しつけは、愛犬との生活をより良いものにするための、愛情あふれるコミュニケーションです。愛犬の個性と向き合いながら、根気強く、そして愛情を持って教え続けることで、深い絆で結ばれたパートナーシップを築くことができるでしょう。

犬のしつけは何歳までにするのが良い?

犬のしつけは、何歳からでも始めることができます。もちろん、早く始めることに越したことはありませんが、老犬になってからでも新しいことを学習することは可能です。

各年齢期のしつけのポイント

子犬期(~生後約6ヶ月)

社会化期とも呼ばれ、この時期に様々な人間社会や犬社会での経験をすることが重要になってきます。パピークラス(子犬のためのしつけ教室)に参加したり、色々な場所へ連れて行って、人や他の犬に慣れさせましょう。甘噛みやトイレの習慣など、生活の基本を教える最適な時期でもあります。なお、子犬は集中力が続かないので、短い時間で、遊びを取り入れながら楽しく教えましょう。

成犬期(生後約7ヶ月~7歳)

学習能力が高く、新しいコマンドも比較的覚えやすい時期です。問題行動が出ている場合は、早めに専門家の指導を受けることも検討しましょう。成犬になると、子犬の頃に比べて体力がついてくるので、十分な運動も必要です。

老犬期(7歳~)

学習能力は衰えてきますが、根気強く教えれば新しいことも覚えられます。加齢に伴う身体的な変化を考慮し、無理のないトレーニングを行いましょう。また、愛犬のペースに合わせて、今まで通りコミュニケーションを大切にすることが重要です。

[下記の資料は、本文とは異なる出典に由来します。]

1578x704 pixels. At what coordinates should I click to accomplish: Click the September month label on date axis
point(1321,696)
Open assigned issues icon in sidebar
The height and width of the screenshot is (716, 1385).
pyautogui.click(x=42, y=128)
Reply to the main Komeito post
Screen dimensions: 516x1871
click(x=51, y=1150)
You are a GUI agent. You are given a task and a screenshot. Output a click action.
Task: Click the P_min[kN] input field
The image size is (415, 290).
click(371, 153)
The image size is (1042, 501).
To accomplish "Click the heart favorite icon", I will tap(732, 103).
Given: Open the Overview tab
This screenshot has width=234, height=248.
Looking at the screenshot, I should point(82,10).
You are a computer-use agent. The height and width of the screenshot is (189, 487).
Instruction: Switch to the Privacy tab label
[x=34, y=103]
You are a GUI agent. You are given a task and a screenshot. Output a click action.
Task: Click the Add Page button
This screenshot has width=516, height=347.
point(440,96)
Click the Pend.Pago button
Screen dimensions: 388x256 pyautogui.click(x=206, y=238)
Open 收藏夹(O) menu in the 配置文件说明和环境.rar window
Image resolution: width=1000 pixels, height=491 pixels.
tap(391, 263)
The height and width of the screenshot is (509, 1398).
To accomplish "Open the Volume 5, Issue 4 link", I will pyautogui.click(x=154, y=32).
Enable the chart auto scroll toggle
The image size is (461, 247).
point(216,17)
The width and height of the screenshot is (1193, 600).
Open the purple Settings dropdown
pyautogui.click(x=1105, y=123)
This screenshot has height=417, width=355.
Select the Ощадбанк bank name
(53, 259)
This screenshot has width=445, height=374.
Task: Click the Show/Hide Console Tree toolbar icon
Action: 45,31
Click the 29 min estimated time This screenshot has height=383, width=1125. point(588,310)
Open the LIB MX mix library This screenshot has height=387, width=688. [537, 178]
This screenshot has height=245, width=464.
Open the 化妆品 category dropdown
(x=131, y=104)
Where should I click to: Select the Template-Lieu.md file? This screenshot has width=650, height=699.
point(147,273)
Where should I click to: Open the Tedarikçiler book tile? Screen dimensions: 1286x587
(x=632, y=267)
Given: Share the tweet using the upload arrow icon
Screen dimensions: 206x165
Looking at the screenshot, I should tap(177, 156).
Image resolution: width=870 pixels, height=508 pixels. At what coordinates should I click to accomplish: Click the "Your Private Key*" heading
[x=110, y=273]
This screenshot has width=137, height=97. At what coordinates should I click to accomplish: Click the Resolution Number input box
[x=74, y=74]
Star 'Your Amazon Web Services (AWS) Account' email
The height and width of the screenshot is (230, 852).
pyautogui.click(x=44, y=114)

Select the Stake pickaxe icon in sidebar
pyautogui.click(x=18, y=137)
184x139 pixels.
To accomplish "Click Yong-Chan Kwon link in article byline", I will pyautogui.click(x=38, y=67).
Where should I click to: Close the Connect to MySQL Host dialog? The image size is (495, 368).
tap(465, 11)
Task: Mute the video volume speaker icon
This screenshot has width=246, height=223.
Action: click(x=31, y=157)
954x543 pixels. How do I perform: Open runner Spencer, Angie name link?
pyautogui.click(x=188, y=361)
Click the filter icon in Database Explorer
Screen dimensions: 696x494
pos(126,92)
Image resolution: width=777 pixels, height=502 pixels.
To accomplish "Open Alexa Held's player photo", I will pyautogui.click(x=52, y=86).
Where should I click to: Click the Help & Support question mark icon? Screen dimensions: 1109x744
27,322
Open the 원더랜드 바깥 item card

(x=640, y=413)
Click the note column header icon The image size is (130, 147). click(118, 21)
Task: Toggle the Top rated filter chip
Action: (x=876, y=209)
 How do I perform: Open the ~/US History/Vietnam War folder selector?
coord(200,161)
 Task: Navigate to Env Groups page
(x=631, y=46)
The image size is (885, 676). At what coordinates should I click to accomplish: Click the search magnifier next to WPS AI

重要なのは、年齢に関係なく、愛犬のペースに合わせて、楽しく、そして根気強く教え続けることです。もし、しつけに悩んでいる場合は、一人で抱え込まず、ドッグトレーナーなどの専門家に相談するのも良いでしょう。

犬のしつけは家庭のしつけだけで大丈夫?

犬のしつけは、家庭での努力が基本となる一方で、場合によっては専門家のサポートも検討する必要があります。

家庭のしつけだけで十分なケース

しつけの基本を教えたい、生活習慣を身につけさせたいなど、一般的なしつけであれば、飼い主さんの努力次第で十分成果が出せます。

インターネットや書籍で情報収集したり、愛犬との時間を楽しみながら、根気強く教え続けることが重要です。

専門家のサポートが必要なケース

問題行動が改善しない

攻撃性、過剰な吠え、分離不安など、深刻な問題行動が見られる場合は、専門家の的確なアドバイスとトレーニング計画が必要です。

飼い主だけでしつけが難しい

犬種や性格によっては、しつけの難易度が高く、飼い主さんだけで解決するのが難しい場合があります。専門家の指導を受けることで、愛犬に合ったトレーニング方法を学ぶことができます。

飼い主の知識不足や不安

しつけの知識や経験が不足している場合、間違った方法で教えてしまい、問題を悪化させる可能性もあります。専門家に相談することで、正しい知識と技術を身につけることができます。

専門家のサポートを受けるメリット

愛犬の問題行動の原因を分析し、効果的な解決策を提示してくれます。プロの視点から、飼い主さんと愛犬の関係を客観的に評価し、適切なアドバイスをもらえます。他の犬との交流を通して、社会性を身につけることができます。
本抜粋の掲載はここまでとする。